2000s Archive

Raising the Steaks

Originally Published December 2007
You have probably heard all the stories about the lush life that results in tender, buttery-rich Kobe beef. Just be glad you haven't seen it.

I first tasted Kobe beef at the Kobe club, a sleek midtown Manhattan temple to the legendary steak. Overhead, 2,000 samurai swords hung, business ends downward, from the ceiling, while black-clad staff almost seemed to float through the darkness like shadows. Just after Jude Law and Michael Caine sat down a couple of tables over, a waiter materialized to my left and, with a flourish, presented me with a sizzling ten-ounce rib eye. There was a tiny paper Japanese flag jutting from a toothpick that had been jabbed into the $175 entrée.

I put a morsel in my mouth, and my surroundings became unimportant. A thin, salty sear on the outside crackled and then released a warm gush of what seemed like beefy, buttery pudding, as rich as foie gras. With that one bite, I understood why Kobe has become the signature dish of the decade, with sales tripling during the past five years, not only at urban trendsetters but also at virtually every self-respecting steak house in the country and even at ambitious mid-range grills, where Kobe burgers are the new luncheon item du jour.

As the meat melted in my mouth, I marveled. The night before, I’d grilled a grass-finished skirt steak. How could two cuts of beef be so utterly different, the one pale pink and requiring neither knife nor teeth, the other—from an animal that had spent its life grazing on pasture as a cow is supposed to do—tangy, chewy, and bloody?

Like many people, I am familiar with Kobe lore: These supremely pampered bovines pass their days in almost Zen-like bliss, getting regular massages and subsisting on all the grain they can eat, washed down with cold Kirin beer. “Imagine a life completely free of stress, with as much tender-loving-care you could ever want” is how the website of an American importer of Kobe beef puts it. “Sound too good to be true?”

That was an interesting question, and I wondered why I’d never thought to ask it myself. Why the massages? Why the beer? Was this science or mystical malarkey?

Getting to see Kobe beef on the hoof is anything but easy. Raymond Blanc, co-owner of the Michelin two-star Le Manoir aux Quat’ Saisons, outside Oxford, England, is one of the few Western chefs to have visited a Japanese Kobe farm. Blanc’s knowledge of meat production has its roots back in the 1950s, in rural Besançon, France. “I have a deep understanding of country life and of feeding livestock,” he said, pausing to sample a dish brought into his office by a sous-chef and issue orders for corrections. “On our farms, you have the kitchen on one side, and you just open the door and there’s the stable.”

While touring Japan in 1993, Blanc visited several major cities. As soon as he arrived in Kobe, he asked to see a beef farm. His request brought a surprisingly cool response from his hitherto accommodating Japanese hosts. “Yes, yes, yes,” they said, but it never happened. So Blanc organized his own trip to the countryside—and was shocked by what he saw.

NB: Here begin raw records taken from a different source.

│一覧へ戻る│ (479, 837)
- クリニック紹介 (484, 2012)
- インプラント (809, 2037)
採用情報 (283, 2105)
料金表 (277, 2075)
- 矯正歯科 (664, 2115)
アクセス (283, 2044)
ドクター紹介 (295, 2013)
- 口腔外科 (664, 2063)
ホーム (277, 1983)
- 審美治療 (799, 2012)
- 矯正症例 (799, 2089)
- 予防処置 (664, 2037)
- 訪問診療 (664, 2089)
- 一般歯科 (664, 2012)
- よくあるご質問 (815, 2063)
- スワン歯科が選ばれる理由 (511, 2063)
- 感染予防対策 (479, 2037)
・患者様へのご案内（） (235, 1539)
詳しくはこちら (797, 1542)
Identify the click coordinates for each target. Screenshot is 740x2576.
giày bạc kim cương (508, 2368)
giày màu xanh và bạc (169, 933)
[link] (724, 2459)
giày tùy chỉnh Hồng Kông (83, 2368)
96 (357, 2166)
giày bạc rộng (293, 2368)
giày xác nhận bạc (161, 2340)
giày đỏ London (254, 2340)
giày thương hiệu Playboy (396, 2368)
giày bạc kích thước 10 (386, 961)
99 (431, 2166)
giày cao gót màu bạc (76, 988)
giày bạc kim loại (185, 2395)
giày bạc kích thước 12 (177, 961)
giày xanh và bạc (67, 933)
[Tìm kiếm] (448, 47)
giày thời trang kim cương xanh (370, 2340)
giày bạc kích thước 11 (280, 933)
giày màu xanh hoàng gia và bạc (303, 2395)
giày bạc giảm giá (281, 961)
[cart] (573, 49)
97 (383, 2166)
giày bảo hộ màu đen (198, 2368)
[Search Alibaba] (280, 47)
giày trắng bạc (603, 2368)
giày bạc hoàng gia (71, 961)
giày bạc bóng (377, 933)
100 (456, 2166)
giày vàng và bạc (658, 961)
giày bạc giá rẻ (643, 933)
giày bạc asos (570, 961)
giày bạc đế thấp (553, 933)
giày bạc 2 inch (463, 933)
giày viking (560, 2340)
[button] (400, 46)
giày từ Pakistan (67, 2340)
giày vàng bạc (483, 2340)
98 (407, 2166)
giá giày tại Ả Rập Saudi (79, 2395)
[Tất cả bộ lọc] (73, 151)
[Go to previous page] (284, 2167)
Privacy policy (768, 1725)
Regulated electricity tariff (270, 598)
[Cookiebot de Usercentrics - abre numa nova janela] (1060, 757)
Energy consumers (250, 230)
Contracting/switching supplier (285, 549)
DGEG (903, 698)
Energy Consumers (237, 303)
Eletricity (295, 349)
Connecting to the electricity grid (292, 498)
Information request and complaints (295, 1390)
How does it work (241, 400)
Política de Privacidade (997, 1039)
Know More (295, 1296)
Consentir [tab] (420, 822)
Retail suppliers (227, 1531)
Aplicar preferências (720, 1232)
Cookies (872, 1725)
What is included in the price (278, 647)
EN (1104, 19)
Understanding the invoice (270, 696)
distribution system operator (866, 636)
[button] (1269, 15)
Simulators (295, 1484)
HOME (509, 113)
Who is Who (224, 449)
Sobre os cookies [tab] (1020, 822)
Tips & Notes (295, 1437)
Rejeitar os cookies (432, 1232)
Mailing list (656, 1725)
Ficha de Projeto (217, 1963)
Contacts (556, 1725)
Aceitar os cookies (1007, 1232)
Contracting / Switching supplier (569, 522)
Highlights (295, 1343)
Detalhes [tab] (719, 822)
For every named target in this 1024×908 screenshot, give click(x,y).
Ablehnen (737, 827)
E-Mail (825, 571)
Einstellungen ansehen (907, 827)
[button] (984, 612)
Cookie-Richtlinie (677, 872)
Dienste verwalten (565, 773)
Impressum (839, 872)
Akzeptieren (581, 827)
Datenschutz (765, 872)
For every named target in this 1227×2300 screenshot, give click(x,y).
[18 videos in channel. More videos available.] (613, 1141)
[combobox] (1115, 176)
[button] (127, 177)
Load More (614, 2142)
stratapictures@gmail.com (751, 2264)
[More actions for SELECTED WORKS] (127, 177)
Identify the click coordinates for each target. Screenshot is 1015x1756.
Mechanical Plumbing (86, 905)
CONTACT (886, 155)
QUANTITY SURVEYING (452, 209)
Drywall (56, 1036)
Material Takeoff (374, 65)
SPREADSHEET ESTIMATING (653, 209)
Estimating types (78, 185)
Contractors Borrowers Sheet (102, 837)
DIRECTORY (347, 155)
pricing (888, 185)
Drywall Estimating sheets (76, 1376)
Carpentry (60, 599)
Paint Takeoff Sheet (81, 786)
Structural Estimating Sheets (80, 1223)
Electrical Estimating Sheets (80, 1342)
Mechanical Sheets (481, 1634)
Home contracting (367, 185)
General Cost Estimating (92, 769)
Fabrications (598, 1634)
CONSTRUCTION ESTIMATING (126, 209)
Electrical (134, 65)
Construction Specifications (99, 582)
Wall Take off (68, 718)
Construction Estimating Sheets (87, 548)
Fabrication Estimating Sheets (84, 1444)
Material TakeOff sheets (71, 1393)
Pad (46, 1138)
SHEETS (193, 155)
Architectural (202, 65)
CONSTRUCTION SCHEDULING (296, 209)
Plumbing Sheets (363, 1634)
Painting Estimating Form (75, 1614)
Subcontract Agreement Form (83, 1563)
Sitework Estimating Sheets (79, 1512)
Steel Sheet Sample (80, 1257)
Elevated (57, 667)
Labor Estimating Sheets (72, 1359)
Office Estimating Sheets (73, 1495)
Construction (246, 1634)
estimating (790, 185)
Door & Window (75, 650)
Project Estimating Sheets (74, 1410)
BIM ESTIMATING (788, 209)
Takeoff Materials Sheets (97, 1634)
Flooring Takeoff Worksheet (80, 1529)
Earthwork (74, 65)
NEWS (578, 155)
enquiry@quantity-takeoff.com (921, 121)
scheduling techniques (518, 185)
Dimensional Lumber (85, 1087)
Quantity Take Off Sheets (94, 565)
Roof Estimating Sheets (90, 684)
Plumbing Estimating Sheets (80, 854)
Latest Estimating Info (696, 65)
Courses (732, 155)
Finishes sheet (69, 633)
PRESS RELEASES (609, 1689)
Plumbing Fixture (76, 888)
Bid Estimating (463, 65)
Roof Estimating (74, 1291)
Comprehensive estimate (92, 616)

“The animals were kept in some kind of crate, so there could be very little movement. They were very dirty from their own manure—and I know a dirty cow from a clean cow. It was disgusting, such a contradiction from what I’d read.”

Blanc’s observations were confirmed for me by knowledgeable experts. David Blackmore, an Australian cattle rancher who has visited Japanese farms and agricultural centers a dozen times over the four decades he’s been in the business, raises an internationally renowned herd of 2,000 full-blood Wagyu (pronounced “wah-gyu” or “way-gyu”) cattle north of Melbourne. Wagyu, he explained, is the breed from which Kobe meat comes, but the meat can only properly be called Kobe if it comes from a pure strain of Wagyu raised in the Hyogo prefecture, which includes the city of Kobe.

Traditional Japanese producers, Blackmore said, raise their 1,600-pound cattle in highly confined areas. “From the time they are a week old until they are three and a half years old, these steers are commonly kept in a lean-to behind someone’s house,” said Blackmore, “where they get bored and go off their feed. Their gut stops working. The best way to start their gut working again is to give them a bottle of beer.

“The steers have been lying in their own manure,” he continued. “The farmers are proud of their cattle, and the first thing they do is grab a bit of straw and rub the manure off. That could be seen as be-ing massaged. Wagyu can also get a lot of joint swelling. I can imagine that the farmers would be massaging joints so they could get the animals off to market.”

Charles Gaskins, a professor of animal science and a Wagyu expert at Washington State University—he’s also one of the directors of the American Wagyu Association—puts it somewhat less diplomatically. “The steers grow so big and heavy, they get arthritic,” he said. “It’s a matter of keeping the animals going until they are ready to be harvested.”